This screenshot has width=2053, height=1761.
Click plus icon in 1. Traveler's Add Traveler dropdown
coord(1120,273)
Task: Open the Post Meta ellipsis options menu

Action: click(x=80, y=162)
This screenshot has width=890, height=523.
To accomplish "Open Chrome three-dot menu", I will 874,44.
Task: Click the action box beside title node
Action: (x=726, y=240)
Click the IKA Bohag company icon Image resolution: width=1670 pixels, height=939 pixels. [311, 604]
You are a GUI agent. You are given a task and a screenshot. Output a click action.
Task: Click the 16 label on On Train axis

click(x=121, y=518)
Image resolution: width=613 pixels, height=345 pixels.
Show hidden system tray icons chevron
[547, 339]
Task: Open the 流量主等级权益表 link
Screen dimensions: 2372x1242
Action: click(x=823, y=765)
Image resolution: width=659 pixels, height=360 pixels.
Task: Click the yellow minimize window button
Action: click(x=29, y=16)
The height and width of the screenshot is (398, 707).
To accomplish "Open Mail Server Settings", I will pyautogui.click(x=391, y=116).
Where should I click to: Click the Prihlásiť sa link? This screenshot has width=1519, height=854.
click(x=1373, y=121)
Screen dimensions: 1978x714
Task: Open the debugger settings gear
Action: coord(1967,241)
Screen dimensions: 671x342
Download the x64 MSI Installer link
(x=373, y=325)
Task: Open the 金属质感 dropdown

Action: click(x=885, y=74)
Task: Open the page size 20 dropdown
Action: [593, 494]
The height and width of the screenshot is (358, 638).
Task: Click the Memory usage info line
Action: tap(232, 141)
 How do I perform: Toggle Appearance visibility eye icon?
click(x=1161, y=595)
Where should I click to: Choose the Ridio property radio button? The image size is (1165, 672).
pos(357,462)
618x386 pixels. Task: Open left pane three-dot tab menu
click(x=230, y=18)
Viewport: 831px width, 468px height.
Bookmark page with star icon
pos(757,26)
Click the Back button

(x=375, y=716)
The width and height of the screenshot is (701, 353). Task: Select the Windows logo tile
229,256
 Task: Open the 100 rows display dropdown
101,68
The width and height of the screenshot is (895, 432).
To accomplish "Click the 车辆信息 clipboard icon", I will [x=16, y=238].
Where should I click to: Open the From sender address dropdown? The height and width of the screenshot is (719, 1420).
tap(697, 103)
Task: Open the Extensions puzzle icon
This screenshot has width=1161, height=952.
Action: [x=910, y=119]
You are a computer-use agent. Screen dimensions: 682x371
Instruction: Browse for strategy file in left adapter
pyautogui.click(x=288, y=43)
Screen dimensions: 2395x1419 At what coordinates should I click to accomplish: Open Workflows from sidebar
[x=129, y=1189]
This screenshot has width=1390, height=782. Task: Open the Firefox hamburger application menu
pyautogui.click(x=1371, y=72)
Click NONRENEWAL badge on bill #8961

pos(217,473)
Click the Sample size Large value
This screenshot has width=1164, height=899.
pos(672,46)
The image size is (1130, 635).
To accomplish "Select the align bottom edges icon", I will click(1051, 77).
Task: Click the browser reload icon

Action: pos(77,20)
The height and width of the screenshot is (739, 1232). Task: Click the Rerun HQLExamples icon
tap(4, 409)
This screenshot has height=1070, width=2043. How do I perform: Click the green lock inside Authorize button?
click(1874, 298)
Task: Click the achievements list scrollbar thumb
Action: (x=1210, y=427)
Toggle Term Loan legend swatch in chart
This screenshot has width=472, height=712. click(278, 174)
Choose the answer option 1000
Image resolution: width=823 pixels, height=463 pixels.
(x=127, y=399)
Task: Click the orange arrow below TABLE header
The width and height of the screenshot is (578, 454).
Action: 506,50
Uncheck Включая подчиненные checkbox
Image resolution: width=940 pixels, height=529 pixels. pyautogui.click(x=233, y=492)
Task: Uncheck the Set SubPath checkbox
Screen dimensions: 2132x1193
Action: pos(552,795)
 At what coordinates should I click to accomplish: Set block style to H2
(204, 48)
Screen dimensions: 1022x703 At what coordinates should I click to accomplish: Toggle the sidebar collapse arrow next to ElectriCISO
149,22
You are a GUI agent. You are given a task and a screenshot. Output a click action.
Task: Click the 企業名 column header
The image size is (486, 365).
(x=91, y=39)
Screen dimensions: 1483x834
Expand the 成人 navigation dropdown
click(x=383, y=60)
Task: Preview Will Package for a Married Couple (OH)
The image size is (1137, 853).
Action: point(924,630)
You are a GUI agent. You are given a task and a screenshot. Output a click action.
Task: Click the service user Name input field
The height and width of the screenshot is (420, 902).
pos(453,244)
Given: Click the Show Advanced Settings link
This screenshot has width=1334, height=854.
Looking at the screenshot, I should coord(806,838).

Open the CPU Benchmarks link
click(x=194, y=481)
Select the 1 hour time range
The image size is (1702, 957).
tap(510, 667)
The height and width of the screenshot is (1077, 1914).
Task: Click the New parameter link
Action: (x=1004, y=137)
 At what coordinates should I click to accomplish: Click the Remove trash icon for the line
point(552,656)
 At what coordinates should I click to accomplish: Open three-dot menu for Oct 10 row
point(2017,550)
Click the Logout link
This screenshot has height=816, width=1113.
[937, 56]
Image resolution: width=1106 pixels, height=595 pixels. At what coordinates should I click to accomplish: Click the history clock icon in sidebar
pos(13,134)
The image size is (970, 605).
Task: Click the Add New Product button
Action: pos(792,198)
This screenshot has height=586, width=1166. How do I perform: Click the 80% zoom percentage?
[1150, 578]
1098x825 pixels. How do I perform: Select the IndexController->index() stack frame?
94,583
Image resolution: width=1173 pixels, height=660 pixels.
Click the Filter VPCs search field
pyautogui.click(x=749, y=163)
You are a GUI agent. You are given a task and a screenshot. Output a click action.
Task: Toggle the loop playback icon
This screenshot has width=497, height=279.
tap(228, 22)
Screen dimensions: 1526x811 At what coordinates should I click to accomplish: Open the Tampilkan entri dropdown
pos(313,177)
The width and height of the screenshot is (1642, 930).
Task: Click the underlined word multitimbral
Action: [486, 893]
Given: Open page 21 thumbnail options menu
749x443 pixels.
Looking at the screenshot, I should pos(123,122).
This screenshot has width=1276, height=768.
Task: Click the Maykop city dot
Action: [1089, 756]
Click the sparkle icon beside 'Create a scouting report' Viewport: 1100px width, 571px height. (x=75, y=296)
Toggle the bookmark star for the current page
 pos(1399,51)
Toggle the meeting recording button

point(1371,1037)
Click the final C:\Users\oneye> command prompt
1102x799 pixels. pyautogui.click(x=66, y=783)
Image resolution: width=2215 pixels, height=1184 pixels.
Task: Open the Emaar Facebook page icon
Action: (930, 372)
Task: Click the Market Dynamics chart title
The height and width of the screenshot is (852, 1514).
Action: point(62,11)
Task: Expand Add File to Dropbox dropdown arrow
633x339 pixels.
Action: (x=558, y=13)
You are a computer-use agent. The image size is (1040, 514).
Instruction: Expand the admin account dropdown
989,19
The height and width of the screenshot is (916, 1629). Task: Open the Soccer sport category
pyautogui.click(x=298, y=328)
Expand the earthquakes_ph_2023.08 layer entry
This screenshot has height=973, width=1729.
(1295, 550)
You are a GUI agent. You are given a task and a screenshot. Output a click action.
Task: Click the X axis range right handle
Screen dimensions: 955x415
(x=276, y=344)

·····

**WORK TO BE COMPLETED**. Reproduce the listing from the "Click the sparkle" line onward, verbatim.

**FINAL ANSWER**.
Click the sparkle icon beside 'Create a scouting report' Viewport: 1100px width, 571px height. (x=75, y=296)
Toggle the bookmark star for the current page
 pos(1399,51)
Toggle the meeting recording button

point(1371,1037)
Click the final C:\Users\oneye> command prompt
1102x799 pixels. pyautogui.click(x=66, y=783)
Image resolution: width=2215 pixels, height=1184 pixels.
Task: Open the Emaar Facebook page icon
Action: (930, 372)
Task: Click the Market Dynamics chart title
The height and width of the screenshot is (852, 1514).
Action: point(62,11)
Task: Expand Add File to Dropbox dropdown arrow
633x339 pixels.
Action: (x=558, y=13)
You are a computer-use agent. The image size is (1040, 514).
Instruction: Expand the admin account dropdown
989,19
The height and width of the screenshot is (916, 1629). Task: Open the Soccer sport category
pyautogui.click(x=298, y=328)
Expand the earthquakes_ph_2023.08 layer entry
This screenshot has height=973, width=1729.
(1295, 550)
You are a GUI agent. You are given a task and a screenshot. Output a click action.
Task: Click the X axis range right handle
Screen dimensions: 955x415
(x=276, y=344)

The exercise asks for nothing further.